Once again, Starfleet security aboard the Enterprise appears to be a complete joke as a single nondescript (android) crewman –who has apparently been aboard the Enterprise for a mere three days– locks the whole crew out of its own controls as he easily takes control of the whole ship! If ever there was a reason to tighten Starfleet’s recruitment protocols as well as the Enterprise’s security defenses, this is it.
At any rate, this episode presents a silly twist on the plot of the Season 1 episode “What Are Little Girls Made Of?” Whereas instead of a weighty figure like Dr. Korby, Harry Mudd seems to somewhat accidentally rule the planet at the behest of androids, though he is not some grand maniacal visionary. Why does he want to escape this situation? What does the roguish criminal Harry Mudd truly desire? As Kirk notes, there are certain problems posed for people with limitless horizons. There are, no doubt, some intriguing parallels to draw between this episode and classic science fiction literature, perhaps Do Androids Dream Of Electric Sheep? or I, Robot (indeed the title of this episode is likely a nod to I, Robot) however I find myself drawn to Star Trek episodes of greater gravitas and enduring quality –though I admit a screwy comedy involving Harry Mudd is a nice bit of levity!
Writer Stephen Kandel (1927-Present) wrote for a number of popular television shows like MacGyver and Wonder Woman. As of the time of this writing Mr. Kandel is still alive.

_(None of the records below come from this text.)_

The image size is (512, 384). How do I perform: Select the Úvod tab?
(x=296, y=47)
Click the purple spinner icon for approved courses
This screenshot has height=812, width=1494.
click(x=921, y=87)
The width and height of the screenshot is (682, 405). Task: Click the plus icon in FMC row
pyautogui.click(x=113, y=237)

He wrote two episodes for TOS and two episodes for The Animated Series –three of which concern the character Harcourt Fenton “Harry” Mudd.

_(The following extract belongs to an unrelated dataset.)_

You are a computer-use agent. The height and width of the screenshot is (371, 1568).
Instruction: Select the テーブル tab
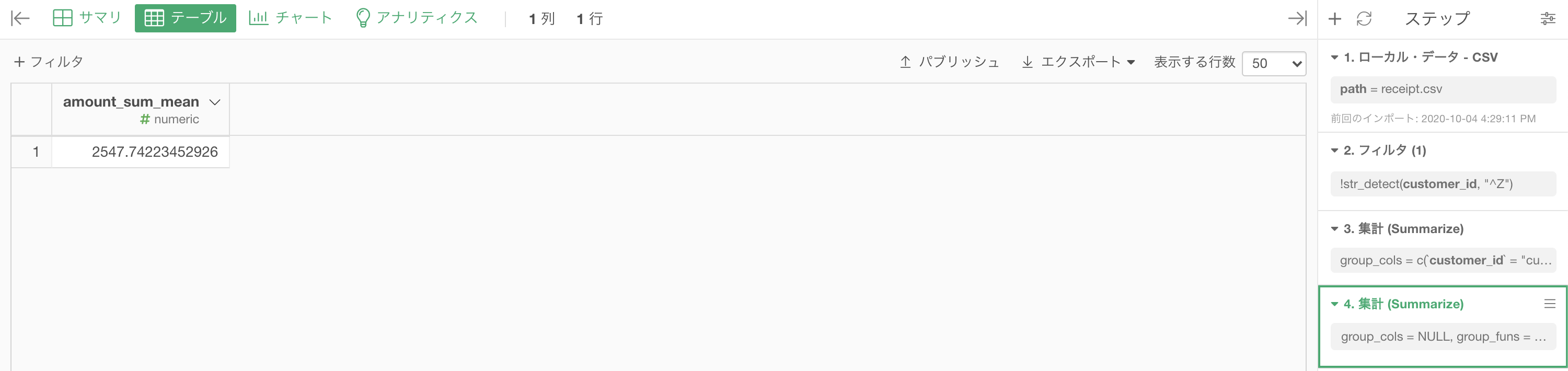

Director Marc Daniels (1912-1989) was a World War II veteran and notable television director for a number of different shows. During his career he was nominated for several Emmys, two Directors Guild of America awards, and four Hugo Awards. He is tied with Joseph Pevney for most TOS episodes directed.
Star Trek Trivia:
- This is the second time the Enterprise crew has had a run-in with the whimsical con man Harry Mudd. Roger C. Carmel previously appeared in the role in the Season 1’s “Mudd’s Women.” He was one of only two non-recurring actors to reprise their characters in TOS.
- Although Stephen Kandel (original creator of Harry Mudd) is credited as the lead writer for this episode, based on a story by Gene Roddenberry, David Gerrold completed uncredited re-writes to this script. Mr. Gerrold was given the job after the crew was pleased with his work on “The Trouble With Tribbles.” Almost nothing from his script made it into the final episode and Gene L. Coon offered to take up the matter with the Writer’s Guild for arbitration but Mr. Gerrold declined.

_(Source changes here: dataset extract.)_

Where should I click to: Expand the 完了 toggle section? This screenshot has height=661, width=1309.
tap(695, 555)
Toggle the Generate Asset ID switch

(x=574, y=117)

- This episode employed the use of identical twins (Alyce Andrece and Rhae Andrece) as well as a collection of cinematic tricks to give the illusion of thousands of androids on this planet.
- Apparently, there is an amusing story about how Casting Director Joseph D’Agosta spotted a pair of twin prostitutes and tried to hire them for this episode, however while being introduced to them, they brought a cat which clawed up Gene L. Coon and the twins were never hired.
- Around this time, NBC considered launching a spin-off show about Harry Mudd but Gene Roddenberry was far too busy with Star Trek to begin a new show.
- This episode marks perhaps the fourth or fifth time thus far in the series that Kirk manages to reason with a computer or android, and essentially talk it to death.
- There are a few moments wherein Chekov becomes quite “comfortable” with the female androids, and he also makes an amusing remark that this unnamed planet is even better than Leningrad!
A Harry Mudd spinoff would have been interesting. But how it could have fitted into the Star Trek universe in retrospect might have been conflicting. All in all we can always have fun memories of Roger C. Carmel in the role.